**TEXTE D'ÉTUDE:**
────────────────

De Londres, le voyage se continua, au mois de novembre 1803, par Rotterdam, Anvers et Bruxelles, sur Paris. Ici, les voyageurs trouvèrent un guide excellent dans Mercier, l’auteur du Tableau de Paris, un polygraphe s’il en fut, qui s’intitulait lui-même le plus grand livrier de France, et dont l’esprit paradoxal ne devait pas déplaire au jeune Schopenhauer. Celui-ci se répandait beaucoup, s’orientait partout. Il passait de longues heures dans la galerie des antiques au Louvre. Quant aux représentations dramatiques, c’étaient le vaudeville et l’opéra-comique qui lui paraissaient le plus conformes à l’esprit français et le plus parfaits en leur genre. Il ne pouvait s’habituer, dit-il, à la déclamation tragique, même dans la bouche d’un Talma. Vers la fin de janvier de 1804, on gagna le midi de la France, et de là, par Lyon, la Savoie et la Suisse. Le retour se fit par la Souabe, la Bavière et l’Autriche, et, au mois de septembre, les voyageurs arrivèrent à Berlin.

Les impressions d’Arthur Schopenhauer pendant la dernière partie du voyage sont de deux sortes. Il est sensible aux beautés de la nature ; il les considère en artiste et en philosophe ; il cherche volontiers un sens symbolique aux grands phénomènes qui se présentent devant lui. D’un autre côté, un penchant inné l’attire vers le spectacle des misères humaines. A Saint-Ferréol, dans la Montagne Noire, la gorge obscure au fond de laquelle gronde le flot qui alimente le canal du Midi lui donne pour la première fois, dit-il, la sensation du sublime. La cime du Mont-Blanc représente à ses yeux l’isolement du génie. « L’humeur sombre qu’on remarque souvent chez les esprits éminens, écrit-il plus tard, a son image sensible dans le Mont-Blanc. La cime est le plus souvent voilée ; mais quand parfois, surtout à l’aube, le voile se déchire, quand la montagne rougie par le soleil et dressée vers le ciel regarde sur Chamonix, chacun sent son cœur s’épanouir au fond de son être. Ainsi l’homme de génie, habituellement porté à la mélancolie, montre par intervalles cette sérénité particulière qui n’est possible qu’à lui, qui plane sur son front comme un reflet de lumière, et qui tient à ce que son esprit sait s’oublier et se fondre dans le monde extérieur[1]. »

  1. Die Welt als Wille und Vorstellung, supplément au 3e livre, chap. 31.

────────────────

**EXTRAIT DES DONNÉES:**

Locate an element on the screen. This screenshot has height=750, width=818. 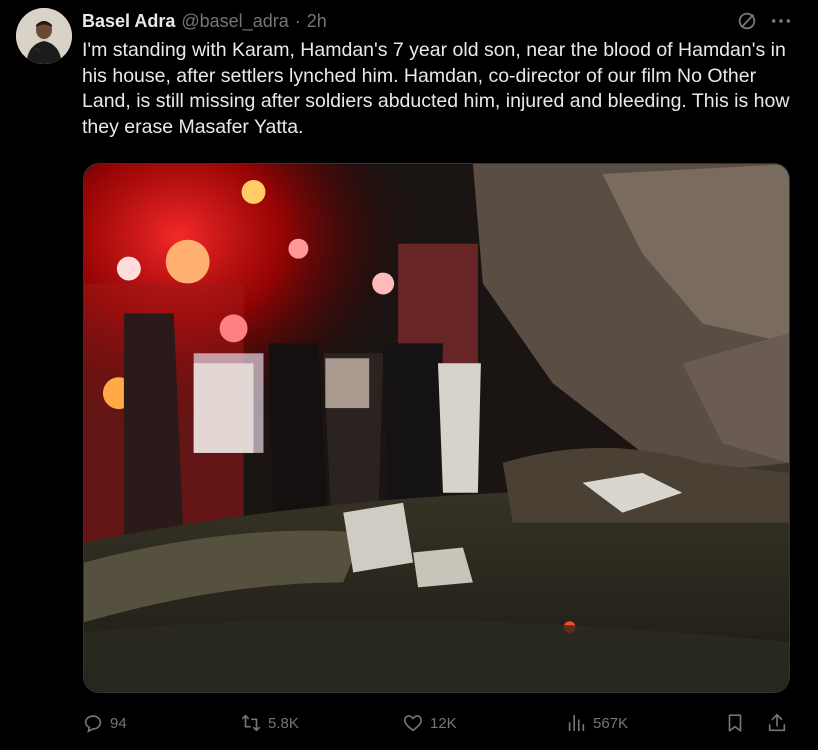
tweet-header: Basel Adra @basel_adra · 2h is located at coordinates (204, 21).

────────────────

**CONSIGNE:**
Répondez s'il vous plaît à ces questions d'après le texte d'étude :
1. Qui servit de guide aux voyageurs à Paris ?
2. Où Arthur Schopenhauer éprouva-t-il pour la première fois la sensation du sublime ?
3. Que représente à ses yeux la cime du Mont-Blanc ?
Les données ne jouent aucun rôle dans cet exercice.

**RÉPONSE ATTENDUE:**
1. Mercier, l'auteur du Tableau de Paris.
2. À Saint-Ferréol, dans la Montagne Noire.
3. L'isolement du génie.